[REQUIREMENT 1]: Translate this sentence from the article on skilled nursing facilities into Spanish: "However, a recent Supreme Court ruling is now opening up public SNFs to the threat of lawsuits on the basis of civil rights violations."
[REQUIREMENT 2]: Please output the stretch from "However, the 7-2" through "a result, too." in the article on skilled nursing facilities, without any changes.

[EXTRACT]:
------------------------------------------------------------------------

So much of the ire against skilled nursing facilities (personal, political and in the media) has been directed towards privately-owned facilities, and mainly their ownership those they deem as “private equity”, because of their great sin of caring for nursing home patients at a profit, and often not even at one. However, a recent Supreme Court ruling is now opening up public SNFs to the threat of lawsuits on the basis of civil rights violations.

After the wife of a patient with dementia in a county-owned SNF in Indiana sued alleging he was unnecessarily chemically restrained and  involuntarily transferred without their consent, which would be violations of the Federal Nursing Home Reform Act of 1987, the owner of the facility, the public entity Health and Hospital Corporation of Marion County, argued that because they operated within the existing oversight and regulatory guardrails enforced through Medicaid and the 1987 Act, adjudication or redress for violations should take place within the existing administrative scheme put in place by the states and the congressional Act, and not through private court action under an 1870 statute referred to as Section 1983 protecting people deprived of any rights secured by the Constitution and laws.

However, the 7-2 opinion, authored by Ketanji Brown Jackson, saw “no incompatibility between private enforcement under Section 1983 and the remedial scheme that Congress devised,” essentially saying that public nursing homes accepting Medicaid funding must answer to both administrative and federal court remedies regarding alleged violations. It’s worth noting that those federal suits would not be limited by existing state malpractice laws or damage caps, so the costs to public SNFs could be very high, increasing their liability insurance costs as a result, too.

It would not be surprising to see government entities exit many of their skilled nursing assets because of this ruling, which would help keep M&A volume up. But with a minimum staffing mandate up in the air, some high-profile lawsuits making their way through the courts, a more litigious environment post-COVID and, who knows, a potential rate adjustment from CMS, the recent luster on SNFs, at least in terms of valuations, may be fading even more.

------------------------------------------------------------------------

[DATA SECTION]:
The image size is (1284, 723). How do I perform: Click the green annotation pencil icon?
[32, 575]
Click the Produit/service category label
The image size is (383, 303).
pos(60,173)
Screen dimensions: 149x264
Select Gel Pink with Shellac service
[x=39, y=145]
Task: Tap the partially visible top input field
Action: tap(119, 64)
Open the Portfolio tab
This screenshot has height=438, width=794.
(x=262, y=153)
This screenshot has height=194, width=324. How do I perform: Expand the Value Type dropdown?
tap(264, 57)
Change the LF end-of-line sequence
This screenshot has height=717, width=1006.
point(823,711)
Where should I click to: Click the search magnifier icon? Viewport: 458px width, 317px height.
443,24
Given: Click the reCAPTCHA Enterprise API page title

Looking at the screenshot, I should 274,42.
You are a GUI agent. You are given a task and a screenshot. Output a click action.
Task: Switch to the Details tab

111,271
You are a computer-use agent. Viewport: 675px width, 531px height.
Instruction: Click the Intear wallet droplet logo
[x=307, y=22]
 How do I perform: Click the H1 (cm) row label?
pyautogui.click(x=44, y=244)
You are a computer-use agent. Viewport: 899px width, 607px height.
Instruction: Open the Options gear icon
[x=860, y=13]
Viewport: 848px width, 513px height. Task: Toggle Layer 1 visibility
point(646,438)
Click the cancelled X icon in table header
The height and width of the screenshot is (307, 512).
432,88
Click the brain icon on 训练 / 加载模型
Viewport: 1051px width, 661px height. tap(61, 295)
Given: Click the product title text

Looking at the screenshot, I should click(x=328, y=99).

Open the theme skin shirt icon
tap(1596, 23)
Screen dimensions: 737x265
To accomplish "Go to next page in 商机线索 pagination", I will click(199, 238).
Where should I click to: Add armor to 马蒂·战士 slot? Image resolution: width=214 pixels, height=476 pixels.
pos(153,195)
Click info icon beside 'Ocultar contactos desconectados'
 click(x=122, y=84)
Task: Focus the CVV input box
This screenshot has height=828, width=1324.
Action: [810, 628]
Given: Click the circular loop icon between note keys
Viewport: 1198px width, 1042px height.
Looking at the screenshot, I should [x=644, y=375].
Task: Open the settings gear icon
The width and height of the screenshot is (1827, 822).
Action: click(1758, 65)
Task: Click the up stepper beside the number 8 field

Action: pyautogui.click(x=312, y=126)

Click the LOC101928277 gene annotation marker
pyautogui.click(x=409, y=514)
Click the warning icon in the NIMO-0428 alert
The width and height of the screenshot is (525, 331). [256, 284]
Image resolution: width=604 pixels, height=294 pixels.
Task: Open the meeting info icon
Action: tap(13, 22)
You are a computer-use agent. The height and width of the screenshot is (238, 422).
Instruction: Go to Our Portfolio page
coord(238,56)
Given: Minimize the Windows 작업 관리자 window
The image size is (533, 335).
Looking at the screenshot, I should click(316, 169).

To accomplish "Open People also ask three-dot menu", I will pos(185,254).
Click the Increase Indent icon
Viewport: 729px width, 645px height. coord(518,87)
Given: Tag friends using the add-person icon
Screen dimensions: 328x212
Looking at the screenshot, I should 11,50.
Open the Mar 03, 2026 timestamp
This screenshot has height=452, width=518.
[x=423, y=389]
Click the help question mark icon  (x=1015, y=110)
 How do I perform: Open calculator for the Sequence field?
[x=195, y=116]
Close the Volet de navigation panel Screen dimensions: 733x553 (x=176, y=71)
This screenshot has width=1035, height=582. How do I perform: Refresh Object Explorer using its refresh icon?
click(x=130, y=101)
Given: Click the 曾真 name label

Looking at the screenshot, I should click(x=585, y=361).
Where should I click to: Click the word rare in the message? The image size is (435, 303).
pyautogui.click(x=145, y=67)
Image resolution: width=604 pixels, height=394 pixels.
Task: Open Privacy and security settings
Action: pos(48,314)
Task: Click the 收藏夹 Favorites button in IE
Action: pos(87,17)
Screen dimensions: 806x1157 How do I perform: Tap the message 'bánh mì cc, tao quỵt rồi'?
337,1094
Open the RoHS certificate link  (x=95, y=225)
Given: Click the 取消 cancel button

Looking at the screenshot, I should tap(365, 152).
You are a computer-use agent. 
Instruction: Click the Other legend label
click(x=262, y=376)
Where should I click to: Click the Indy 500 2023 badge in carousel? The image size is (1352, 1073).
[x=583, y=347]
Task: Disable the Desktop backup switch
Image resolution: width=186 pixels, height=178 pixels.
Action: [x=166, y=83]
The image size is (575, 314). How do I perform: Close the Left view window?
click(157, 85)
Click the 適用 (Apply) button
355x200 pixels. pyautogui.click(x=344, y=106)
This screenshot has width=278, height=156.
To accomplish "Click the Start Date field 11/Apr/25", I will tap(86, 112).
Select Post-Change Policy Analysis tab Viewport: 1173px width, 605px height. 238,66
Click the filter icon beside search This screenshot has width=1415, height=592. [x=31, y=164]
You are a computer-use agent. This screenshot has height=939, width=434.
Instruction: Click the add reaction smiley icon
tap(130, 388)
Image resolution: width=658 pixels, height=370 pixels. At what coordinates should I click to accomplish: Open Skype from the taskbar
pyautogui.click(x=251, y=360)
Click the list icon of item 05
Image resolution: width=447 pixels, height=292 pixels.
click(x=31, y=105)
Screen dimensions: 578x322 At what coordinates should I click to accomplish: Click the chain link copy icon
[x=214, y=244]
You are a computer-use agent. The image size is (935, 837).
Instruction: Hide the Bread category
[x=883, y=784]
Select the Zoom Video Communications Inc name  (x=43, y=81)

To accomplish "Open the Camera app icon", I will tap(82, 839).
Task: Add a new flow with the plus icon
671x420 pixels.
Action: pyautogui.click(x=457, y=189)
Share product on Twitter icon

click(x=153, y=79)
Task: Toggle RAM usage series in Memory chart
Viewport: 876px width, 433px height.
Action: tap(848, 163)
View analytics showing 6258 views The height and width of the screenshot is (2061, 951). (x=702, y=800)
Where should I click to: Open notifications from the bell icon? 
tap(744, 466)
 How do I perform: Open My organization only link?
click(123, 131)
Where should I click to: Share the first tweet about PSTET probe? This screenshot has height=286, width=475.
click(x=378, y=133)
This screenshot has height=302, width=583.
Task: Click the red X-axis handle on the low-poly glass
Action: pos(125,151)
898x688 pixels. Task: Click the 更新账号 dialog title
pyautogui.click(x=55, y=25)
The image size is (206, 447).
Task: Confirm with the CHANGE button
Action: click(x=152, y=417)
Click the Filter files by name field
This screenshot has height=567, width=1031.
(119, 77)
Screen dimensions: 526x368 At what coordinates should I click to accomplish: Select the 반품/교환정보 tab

------------------------------------------------------------------------

[RESPONSE BOX 1]: Sin embargo, un fallo reciente de la Corte Suprema está exponiendo ahora a los SNF públicos a la amenaza de demandas basadas en violaciones de los derechos civiles.

[RESPONSE BOX 2]:
However, the 7-2 opinion, authored by Ketanji Brown Jackson, saw “no incompatibility between private enforcement under Section 1983 and the remedial scheme that Congress devised,” essentially saying that public nursing homes accepting Medicaid funding must answer to both administrative and federal court remedies regarding alleged violations. It’s worth noting that those federal suits would not be limited by existing state malpractice laws or damage caps, so the costs to public SNFs could be very high, increasing their liability insurance costs as a result, too.